A toddler and an earthworm have something in common. They both squirm around a lot. So when approaching your ‘squirming ball of cuteness,’ how do you go about teaching certain habits. Remember, their attention span is also at work squirming about.
It’s a simple request from your point of view. Simply sit down and eat your dinner. Yeah right. If your toddler has ideas other than sitting and eating, don’t despair.
Mealtime is just like anything else. It will be a learned behavior. At one time long ago, you were the toddler, and your parents did the same.
Given all the commotion going on with a toddler, it will be hard at times to gain their cooperation. Just keep in mind you are the one they trust and who they turn to when learning new activities.
When you get right down to it, all you need is a few ideas to get you started in the right direction. And here they are, some ideas and some advice as to why your toddler won’t sit to eat.
Your toddler’s timetable is not yours. Take into consideration how much you allow them to eat during the day. Then ask yourself, are they even hungry?
If your toddler had a huge snack at 4:30, don’t expect them to be hungry at 6:30. Toddlers are just like us. They will eat when they are hungry. Forcing them to sit still and eat at this point is useless.
Remember, their attention span is short, as well as their temperament. Making them do anything against their will is the beginning of a power struggle.
Do your best to limit snacks before mealtime. Indulge in some activities, promoting the importance of sitting down with mom and dad to eat.
Try Something Different
If your toddler simply refuses to sit and eat, whether they are full or not, try something different.
When you and your spouse sit to eat, let your mealtime become their treat time. Now don’t give them candy and cookies; offer a healthy treat. Items such as fruit, gelatin, or maybe some warm milk with a splash of vanilla flavor is a good alternative.
And require them to sit in their high-chair with you and dad and remember to praise where praise is needed.
Give Them A Reason
Perhaps if you were to make the whole ordeal some type of game, you might accomplish your goal. The goal is to get then to sit first of all. Turn it into a fun activity.
Children love games, so try a high-chair game. Tell them, “I bet you can’t get in your high-chair like a big boy (or girl).” Make the idea of sitting at your dinner table a fun one.

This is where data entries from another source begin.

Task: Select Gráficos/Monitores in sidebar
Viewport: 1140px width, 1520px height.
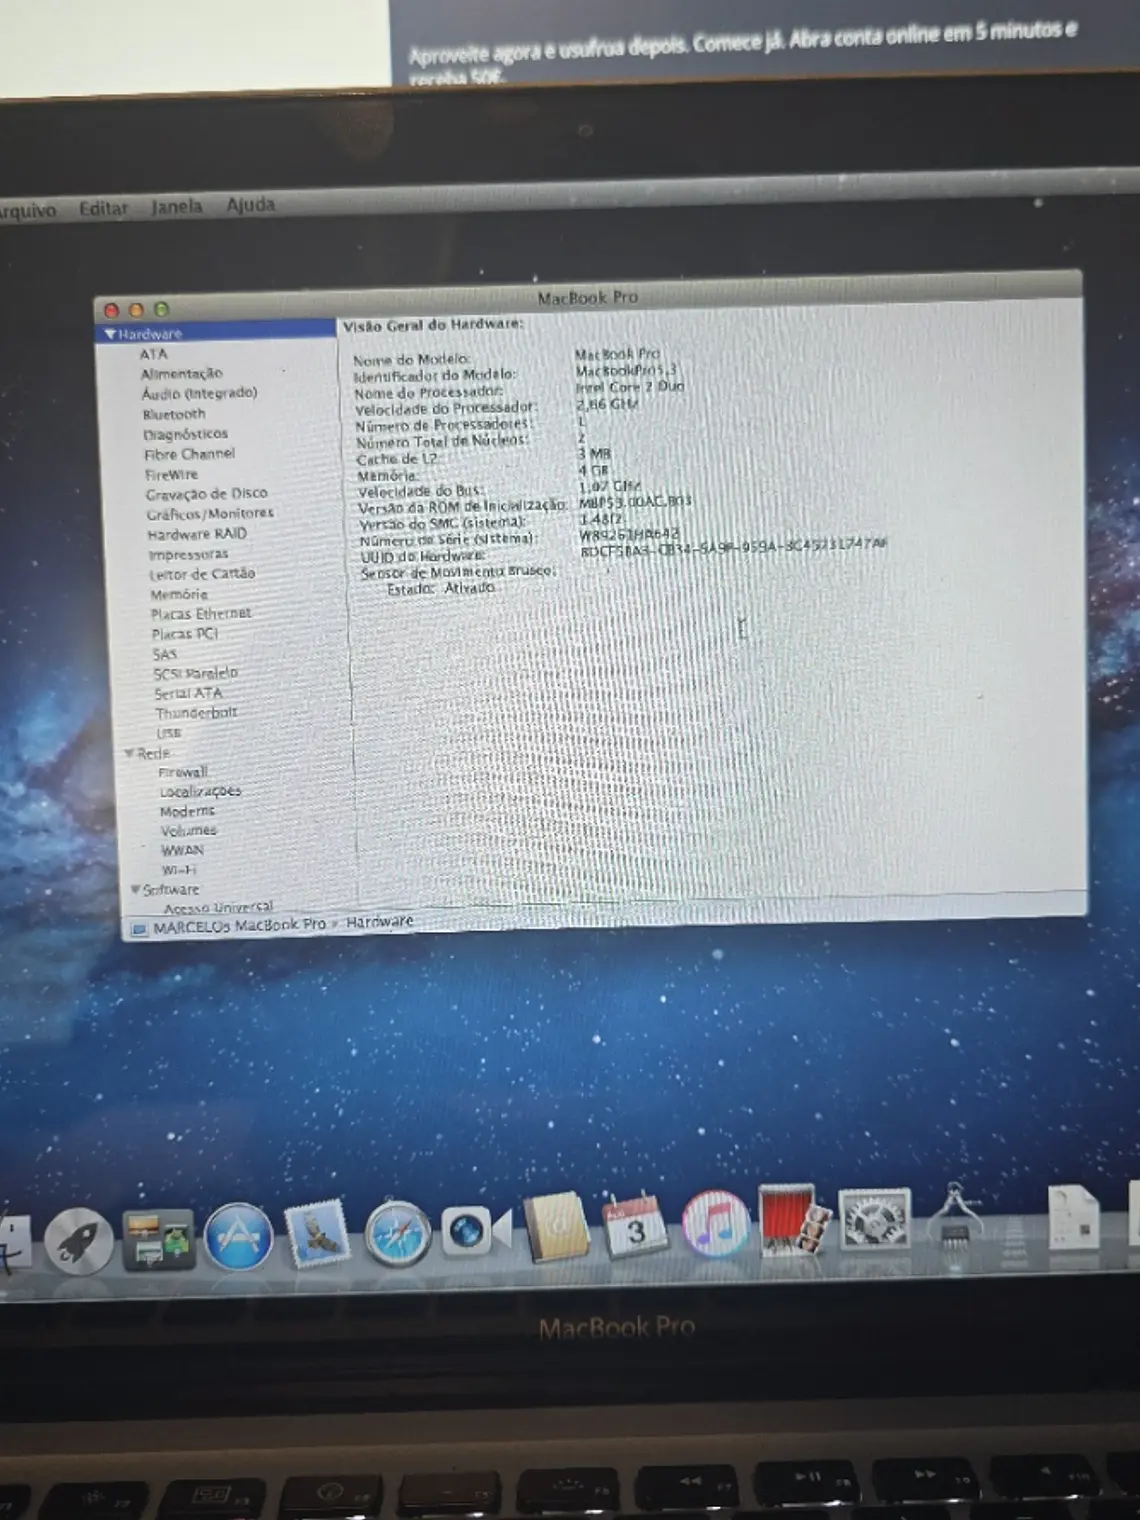Action: (210, 513)
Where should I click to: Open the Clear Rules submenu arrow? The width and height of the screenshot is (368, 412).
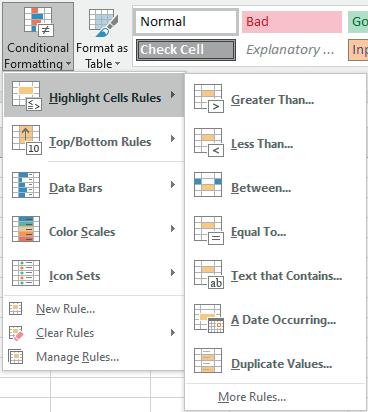pos(173,333)
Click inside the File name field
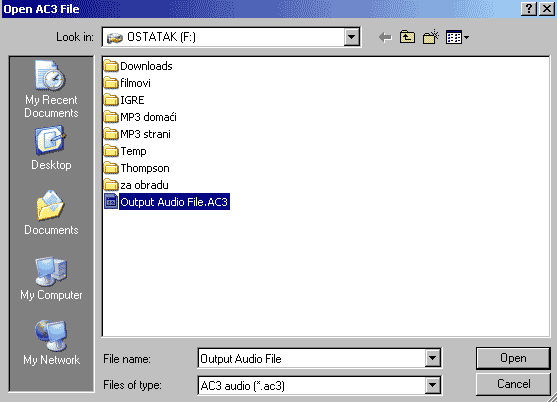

When they get accustomed to getting in the high-chair on demand, then tackle the eating issue. Try a bit of reverse psychology. Tell them, “now, don’t you sit there and eat all your food, no, sir, don’t do that!”
Parents can get small children to do a lot of stuff by telling them ‘not to.’ The problem here is they do get older and wiser to your scheme. Your ‘schemes’ will become more elaborate with their age—just a note.
Is The Mood Right?
Sooner or later, either you or your spouse, or both, will have a bad day. It is an inevitable part of life. Let’s say you had one of those days, and now it’s dinner time. Would you want to sit through a meal with mom and dad while they vent about their day? Probably not.
Maybe you aren’t bringing the ‘right stuff’ to the dinner table in terms of your mood. Then factor in the toddler who is going to be messy, and loud, and not a very cooperating member of the family. Not a good recipe for a stress-free meal.
If you need to cool down before dinner, then, by all means, do so. Don’t let your toddler associate dinner time with you being mad about something.
Remember, too; your 2 to 3-year-old hasn’t quite developed the table manners of saying your 7 to 8-year-old. If you do have older children, who do quite well at the table, let the help you out. Let them help to teach the little one how to sit and eat. They love to be like a big brother or sister. And a big brother or sister loves the fact they are helpful. It’s a win-win.
Don’t Give In
When a parent ‘gives in’ to allowing anything, the child knows they have found a loop-hole. If the only way you can get your toddler to sit and eat is by offering a reward, rethink it.
The behaviors you allow and the ones you don’t are very impressionable at the 2 to the 3-year-old mark. And using anything as a bargaining tool is ill-advised. You don’t want your toddler to grow up with the attitude that they can get by with anything.
Mealtime is a good place to start being firm but gentle in your approach. It will shape the way for many other such opportunities as they get older.
Also, concerning meal time, be firm yet gentle in requiring total silence. Not regarding the conversation, but stuff like no TV, no toys, simply put no distractions.
Teach them that mealtime is just not appropriate for certain items and activities. Mealtime is another opportunity for you as the parent to introduce structure and proper behavior. Just remember who you are dealing with, and don’t try to teach them everything in one day.
A simple approach is to think about your toddler as a pet. They eat when they are hungry, and getting them to do something they don’t want to do impossible.
Providing them with reasons to sit and eat and emphasizing the importance is your main concern. And just remember always to give lots of love and affection.